Na verdade, toda doença humana é psicossomática, já que incide num ser que tem corpo e mente inseparáveis anatômica e funcionalmente. Um estudo da Organização Mundial da Saúde (OMS) que foi realizado em 15 cidades, apontou que cerca de 20% dos pacientes apresentavam no mínimo seis sintomas que não podiam ser explicados de forma clínica. Os sintomas aparecem, especialmente, em indivíduos com altos níveis de estresse e ansiedade. Funciona como um alerta do próprio organismo para avisar que algo está errado.

Conversei com o médico psiquiatra Bruno Brandão sobre o assunto. Confira:

Quais as doenças consideradas psicossomáticas pela ciência?

Não podemos falar em doenças consideradas psicossomáticas.
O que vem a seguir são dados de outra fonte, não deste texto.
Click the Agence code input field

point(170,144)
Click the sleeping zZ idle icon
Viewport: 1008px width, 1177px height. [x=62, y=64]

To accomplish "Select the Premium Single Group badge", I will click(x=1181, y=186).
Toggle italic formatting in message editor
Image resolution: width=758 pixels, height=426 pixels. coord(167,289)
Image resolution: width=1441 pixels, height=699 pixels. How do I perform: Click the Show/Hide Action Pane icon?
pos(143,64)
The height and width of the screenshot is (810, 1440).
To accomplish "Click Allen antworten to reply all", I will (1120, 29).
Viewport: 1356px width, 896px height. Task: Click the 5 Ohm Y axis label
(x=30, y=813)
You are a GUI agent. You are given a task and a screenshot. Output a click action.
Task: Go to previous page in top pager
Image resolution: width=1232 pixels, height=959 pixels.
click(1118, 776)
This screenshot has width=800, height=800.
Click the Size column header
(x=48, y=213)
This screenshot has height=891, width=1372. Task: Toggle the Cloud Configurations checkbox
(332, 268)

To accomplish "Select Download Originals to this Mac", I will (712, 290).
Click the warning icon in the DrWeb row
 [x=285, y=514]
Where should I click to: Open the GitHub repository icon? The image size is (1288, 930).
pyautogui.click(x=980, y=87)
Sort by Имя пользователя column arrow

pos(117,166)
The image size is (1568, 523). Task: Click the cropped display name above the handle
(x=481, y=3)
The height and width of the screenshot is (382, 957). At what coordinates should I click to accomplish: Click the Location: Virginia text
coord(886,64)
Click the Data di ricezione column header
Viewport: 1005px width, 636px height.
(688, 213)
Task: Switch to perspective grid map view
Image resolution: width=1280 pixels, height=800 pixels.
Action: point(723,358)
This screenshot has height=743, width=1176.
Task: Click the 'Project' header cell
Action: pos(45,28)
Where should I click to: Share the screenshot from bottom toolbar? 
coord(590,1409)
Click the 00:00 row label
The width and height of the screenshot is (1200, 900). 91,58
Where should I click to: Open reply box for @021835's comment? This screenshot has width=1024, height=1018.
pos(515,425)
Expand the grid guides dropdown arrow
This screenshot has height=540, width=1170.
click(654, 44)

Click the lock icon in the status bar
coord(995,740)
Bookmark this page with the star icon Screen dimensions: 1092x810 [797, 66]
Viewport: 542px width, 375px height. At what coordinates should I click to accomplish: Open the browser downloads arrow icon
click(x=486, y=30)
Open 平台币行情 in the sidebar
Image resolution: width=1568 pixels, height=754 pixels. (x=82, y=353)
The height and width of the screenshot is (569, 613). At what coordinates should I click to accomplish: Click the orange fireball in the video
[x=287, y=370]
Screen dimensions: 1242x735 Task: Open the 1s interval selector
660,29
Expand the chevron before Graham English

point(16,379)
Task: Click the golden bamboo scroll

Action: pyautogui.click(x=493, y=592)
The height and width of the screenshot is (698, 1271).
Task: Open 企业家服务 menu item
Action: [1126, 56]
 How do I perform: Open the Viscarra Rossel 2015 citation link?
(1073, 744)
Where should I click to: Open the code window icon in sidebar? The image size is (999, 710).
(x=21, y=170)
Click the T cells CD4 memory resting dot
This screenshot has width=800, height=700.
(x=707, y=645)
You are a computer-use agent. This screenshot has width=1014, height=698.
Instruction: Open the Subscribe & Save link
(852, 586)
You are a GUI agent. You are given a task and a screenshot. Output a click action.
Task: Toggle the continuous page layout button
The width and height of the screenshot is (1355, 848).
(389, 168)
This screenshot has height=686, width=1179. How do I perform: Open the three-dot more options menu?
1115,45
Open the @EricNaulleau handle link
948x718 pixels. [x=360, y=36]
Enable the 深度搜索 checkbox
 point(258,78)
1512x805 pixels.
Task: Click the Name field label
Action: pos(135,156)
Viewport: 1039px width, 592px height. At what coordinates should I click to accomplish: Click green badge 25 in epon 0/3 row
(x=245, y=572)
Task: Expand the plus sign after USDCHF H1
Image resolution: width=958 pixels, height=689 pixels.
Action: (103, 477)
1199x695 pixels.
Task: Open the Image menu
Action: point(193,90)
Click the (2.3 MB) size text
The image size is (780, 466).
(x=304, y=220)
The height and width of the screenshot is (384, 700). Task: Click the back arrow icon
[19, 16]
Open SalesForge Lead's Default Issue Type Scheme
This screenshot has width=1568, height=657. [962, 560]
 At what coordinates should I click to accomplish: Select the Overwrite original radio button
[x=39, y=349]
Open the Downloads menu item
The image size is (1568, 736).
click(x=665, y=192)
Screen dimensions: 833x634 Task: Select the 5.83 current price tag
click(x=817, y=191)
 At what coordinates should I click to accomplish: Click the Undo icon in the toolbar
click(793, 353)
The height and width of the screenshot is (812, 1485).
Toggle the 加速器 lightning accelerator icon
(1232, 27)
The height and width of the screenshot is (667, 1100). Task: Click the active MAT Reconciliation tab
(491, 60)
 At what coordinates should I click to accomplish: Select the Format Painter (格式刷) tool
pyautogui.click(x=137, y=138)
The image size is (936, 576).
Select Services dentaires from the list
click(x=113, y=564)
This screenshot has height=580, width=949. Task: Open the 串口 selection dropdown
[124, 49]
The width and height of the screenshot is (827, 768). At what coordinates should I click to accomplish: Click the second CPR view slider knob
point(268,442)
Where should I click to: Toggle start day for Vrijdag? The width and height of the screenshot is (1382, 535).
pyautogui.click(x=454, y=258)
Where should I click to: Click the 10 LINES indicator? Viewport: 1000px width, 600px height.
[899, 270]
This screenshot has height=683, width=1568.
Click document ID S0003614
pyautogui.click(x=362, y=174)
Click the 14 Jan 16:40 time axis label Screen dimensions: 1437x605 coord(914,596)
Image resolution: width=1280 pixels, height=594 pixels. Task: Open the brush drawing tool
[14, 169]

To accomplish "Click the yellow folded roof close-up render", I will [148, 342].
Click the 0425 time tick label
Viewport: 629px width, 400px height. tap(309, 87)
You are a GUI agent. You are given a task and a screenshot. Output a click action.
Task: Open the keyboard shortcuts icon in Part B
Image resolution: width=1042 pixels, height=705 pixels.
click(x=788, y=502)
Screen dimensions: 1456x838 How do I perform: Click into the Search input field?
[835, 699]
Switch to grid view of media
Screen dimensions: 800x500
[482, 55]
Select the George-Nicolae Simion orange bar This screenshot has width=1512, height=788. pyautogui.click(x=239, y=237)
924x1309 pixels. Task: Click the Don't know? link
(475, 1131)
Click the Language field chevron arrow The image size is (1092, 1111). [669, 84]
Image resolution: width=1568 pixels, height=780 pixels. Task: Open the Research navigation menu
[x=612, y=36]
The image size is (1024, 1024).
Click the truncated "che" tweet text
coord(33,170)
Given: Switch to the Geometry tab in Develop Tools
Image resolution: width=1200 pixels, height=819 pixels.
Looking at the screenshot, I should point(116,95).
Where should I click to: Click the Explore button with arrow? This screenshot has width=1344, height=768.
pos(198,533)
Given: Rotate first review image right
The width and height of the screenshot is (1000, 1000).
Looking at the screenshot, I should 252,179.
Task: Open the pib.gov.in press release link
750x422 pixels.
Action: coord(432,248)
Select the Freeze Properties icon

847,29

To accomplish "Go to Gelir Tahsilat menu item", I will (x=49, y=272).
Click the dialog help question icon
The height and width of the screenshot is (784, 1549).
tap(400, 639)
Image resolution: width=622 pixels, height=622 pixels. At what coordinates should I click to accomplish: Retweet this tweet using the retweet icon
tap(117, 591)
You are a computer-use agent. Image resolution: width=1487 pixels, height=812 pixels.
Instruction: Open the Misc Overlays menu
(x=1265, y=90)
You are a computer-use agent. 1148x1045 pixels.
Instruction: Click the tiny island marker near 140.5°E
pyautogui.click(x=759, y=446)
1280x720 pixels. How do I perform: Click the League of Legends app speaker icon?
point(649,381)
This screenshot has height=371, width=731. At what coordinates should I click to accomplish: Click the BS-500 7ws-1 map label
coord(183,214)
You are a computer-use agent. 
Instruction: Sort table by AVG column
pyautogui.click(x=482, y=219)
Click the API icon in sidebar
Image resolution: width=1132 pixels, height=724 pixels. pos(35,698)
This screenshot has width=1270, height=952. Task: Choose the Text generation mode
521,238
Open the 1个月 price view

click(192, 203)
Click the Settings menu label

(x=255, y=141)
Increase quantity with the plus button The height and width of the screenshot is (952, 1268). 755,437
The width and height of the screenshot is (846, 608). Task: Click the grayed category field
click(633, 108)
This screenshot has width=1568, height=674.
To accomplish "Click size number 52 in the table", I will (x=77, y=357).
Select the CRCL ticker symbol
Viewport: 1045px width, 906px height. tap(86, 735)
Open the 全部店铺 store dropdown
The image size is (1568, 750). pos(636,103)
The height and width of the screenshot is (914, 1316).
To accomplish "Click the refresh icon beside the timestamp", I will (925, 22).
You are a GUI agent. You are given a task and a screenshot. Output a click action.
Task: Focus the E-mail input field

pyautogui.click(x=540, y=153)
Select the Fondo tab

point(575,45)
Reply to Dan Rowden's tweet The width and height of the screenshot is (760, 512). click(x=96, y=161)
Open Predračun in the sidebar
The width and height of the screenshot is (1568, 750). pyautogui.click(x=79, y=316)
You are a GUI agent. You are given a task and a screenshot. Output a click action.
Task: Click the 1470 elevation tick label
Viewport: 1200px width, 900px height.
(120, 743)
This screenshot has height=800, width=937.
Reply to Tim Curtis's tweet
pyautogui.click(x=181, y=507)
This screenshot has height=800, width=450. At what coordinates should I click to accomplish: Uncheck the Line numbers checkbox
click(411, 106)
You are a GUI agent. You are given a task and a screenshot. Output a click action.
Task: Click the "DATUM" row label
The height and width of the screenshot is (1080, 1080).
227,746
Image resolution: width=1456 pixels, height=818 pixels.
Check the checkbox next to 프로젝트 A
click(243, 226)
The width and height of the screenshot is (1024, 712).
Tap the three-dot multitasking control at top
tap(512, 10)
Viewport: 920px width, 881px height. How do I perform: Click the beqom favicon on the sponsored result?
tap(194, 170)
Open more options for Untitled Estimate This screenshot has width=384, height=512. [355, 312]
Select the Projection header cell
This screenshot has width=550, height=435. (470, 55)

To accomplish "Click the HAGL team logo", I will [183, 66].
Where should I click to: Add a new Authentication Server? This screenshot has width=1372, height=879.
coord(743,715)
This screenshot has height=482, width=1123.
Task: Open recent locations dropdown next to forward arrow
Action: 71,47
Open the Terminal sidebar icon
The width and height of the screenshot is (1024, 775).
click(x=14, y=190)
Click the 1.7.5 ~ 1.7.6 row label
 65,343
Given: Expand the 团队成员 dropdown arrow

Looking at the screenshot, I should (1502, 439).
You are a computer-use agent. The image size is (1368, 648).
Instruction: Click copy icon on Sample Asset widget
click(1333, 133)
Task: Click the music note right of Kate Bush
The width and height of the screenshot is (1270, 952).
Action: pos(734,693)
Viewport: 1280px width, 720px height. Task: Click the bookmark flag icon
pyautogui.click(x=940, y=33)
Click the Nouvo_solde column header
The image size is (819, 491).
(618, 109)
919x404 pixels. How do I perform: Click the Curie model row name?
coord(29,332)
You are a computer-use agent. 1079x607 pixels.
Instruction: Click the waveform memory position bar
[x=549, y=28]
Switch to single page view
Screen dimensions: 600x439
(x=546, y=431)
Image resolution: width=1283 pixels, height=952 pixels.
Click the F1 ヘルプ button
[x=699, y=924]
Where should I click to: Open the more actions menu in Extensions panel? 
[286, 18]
Devemos falar em sintomas psicossomáticos que podem ser os mais variados: dores, desconforto abdominal, falta de ar, prurido na pele, queimação no estômago, etc.

Antigamente, a doença psicossomática só podia ser diagnosticada na ausência de alguma condição física que explicasse os sintomas. Por exemplo: se uma pessoa apresentasse uma dor em alguma articulação e fosse diagnosticada uma condição ortopédica, o diagnóstico de doença psicossomática não poderia ser considerado. Entretanto, no conceito atual, essa queixa deve ser considerada pelo médico. A pessoa tem uma doença identificável, mas não explica o “tamanho” da dor, por exemplo.

O tratamento de uma origem psicossomática necessita de um acompanhamento diferenciado?

Certamente sim! Esses pacientes de uma forma geral são mais sensíveis aos medicamentos. A base para o tratamento é a psicoterapia. Entretanto, esses pacientes relutam em acreditar que os sintomas apresentados tenham origem emocional. Nesse contexto, os clínicos e outros especialistas, com avaliações regulares, ganham importância transmitindo ao paciente a segurança necessária para seguir o tratamento.

Como identificar uma doença com características emocionais?

O diagnóstico é feito quando o paciente tem sintomas físicos na ausência de uma doença física que explique esses sintomas ou a intensidade desses sintomas.

Como explicar para o paciente que a doença tem origem emocional, já que muitos procuram a cura imediata?

Esse é um grande problema. Esses pacientes não costumam aceitar facilmente que seus sintomas são de origem emocional. Na grande maioria das vezes, buscam clínicos e outros especialistas. Exames físicos regulares, sempre tranquilizando os pacientes de que eles estão em dia com as avaliações. Nesses casos, uma boa relação médico-paciente é fundamental.

Considerações finais

Embora seja difícil entender e compreender esses sintomas que são vistos por muitos como “frescura”, de uma forma lógica, é importante ter em mente que o sofrimento é real. Respeitar a dor do sujeito e não subestimá-la é fundamental para um sucesso no Tratamento.